“Well, are you coming with us? Aleck has had a big tip from home, and wants to spend it.”
“Yes; do come, Vane.”
“No, not to-day,” cried the lad, and he turned off and walked away sharply to avoid being tempted into staying before he had seen Distin, and “had it out,” as he termed it.
“Hi! Weathercock!” shouted Macey, “better stop. I’ve invented something—want your advice.”
“Not to be gammoned,” shouted back Vane; and he went off at a sharp trot, leaped a stile and went on across the fields, his only aim being to get away from his companions, but as soon as he was out of sight, he hesitated, stopped, and then went sharply off to his left.

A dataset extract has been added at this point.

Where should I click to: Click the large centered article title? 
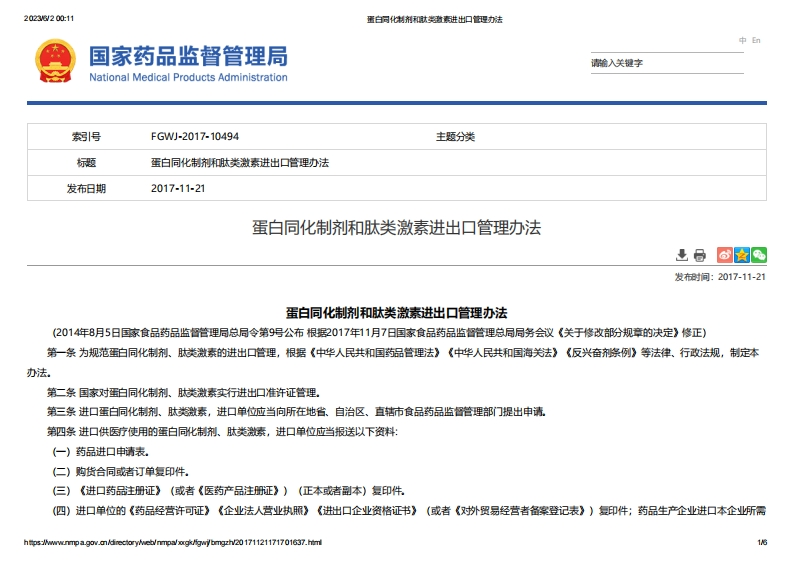coord(396,227)
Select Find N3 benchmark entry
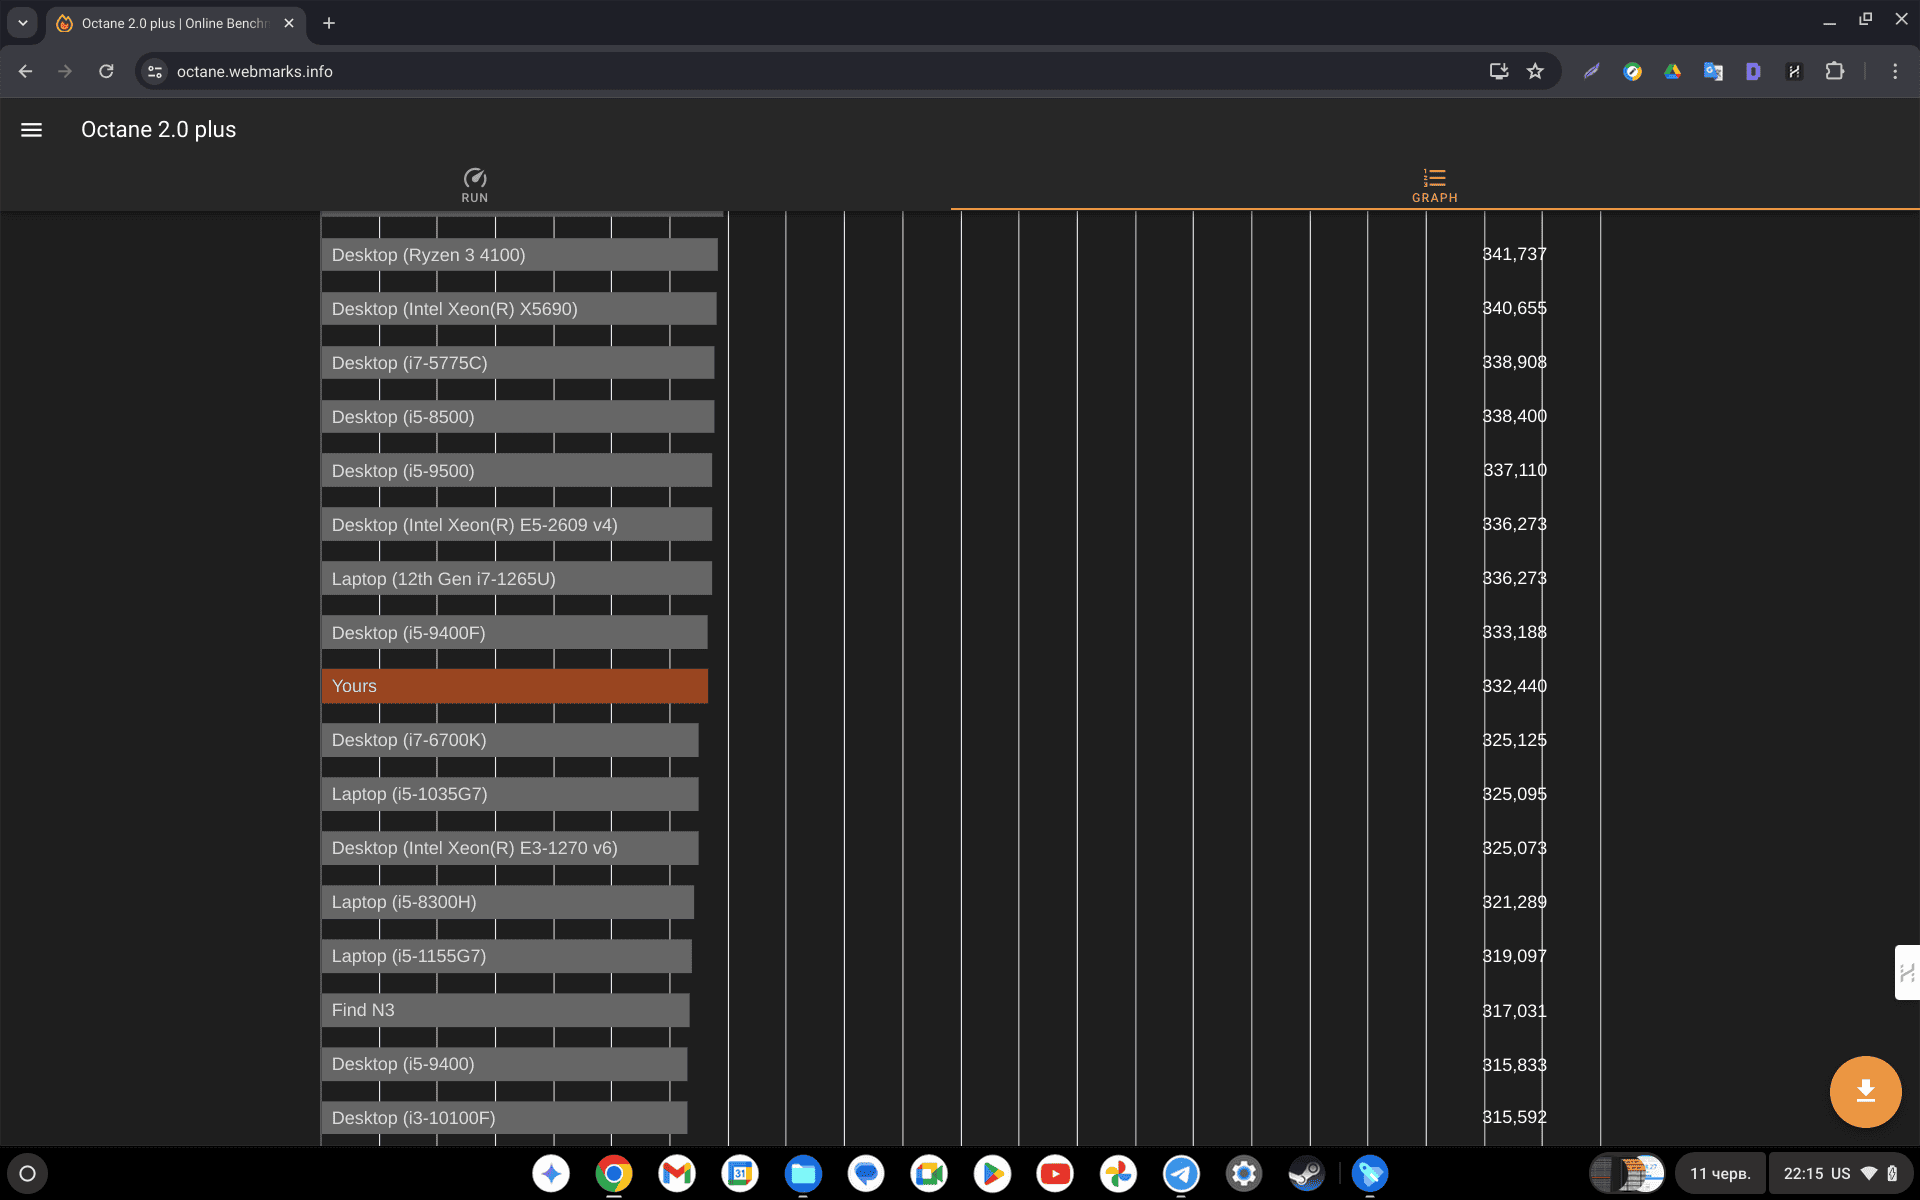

“I’ll follow Distie,” he muttered. “The moor’s a good place for a row. He can shout at me there, and get in a passion. Then he’ll cool down, and we shall be all right again—and a good job too,” he added. “It is so stupid for two fellows studying together to be bad friends.”
By making a few short cuts, and getting over and through hedges, Vane managed to take a bee-line for the moor, and upon reaching it, he had a good look round, but there was no sign of Distin.
“He may be lying down somewhere,” thought Vane, as he strode on, making his way across the moor in the direction of the wood, but still there was no sign of Distin, even after roaming about for an hour, at times scanning the surface of the long wild steep, at others following the line of drooping trees at the chalk-bank edge, but for the most part forgetting all about the object of his search, as his attention was taken up by the flowers and plants around. There was, too, so much to think about in the scene at home, that afternoon, and as he recalled it all, Vane set his teeth, and asked himself whether the time was not coming when he must set aside boyish things, and begin to think seriously of his future as a man.
He went on and on, so used to the moor that it seemed as if his legs required no guidance, but left his brain at liberty to think of other things than the course he was taking, while he wondered how long it would be before he left Greythorpe, and whether he should have to go to London or some one of the big manufacturing towns.
There was Mr Deering, too, ready to take up a good deal of his thought. And now it seemed cruel that this man should have come amongst them to disturb the current of a serene and peaceful life.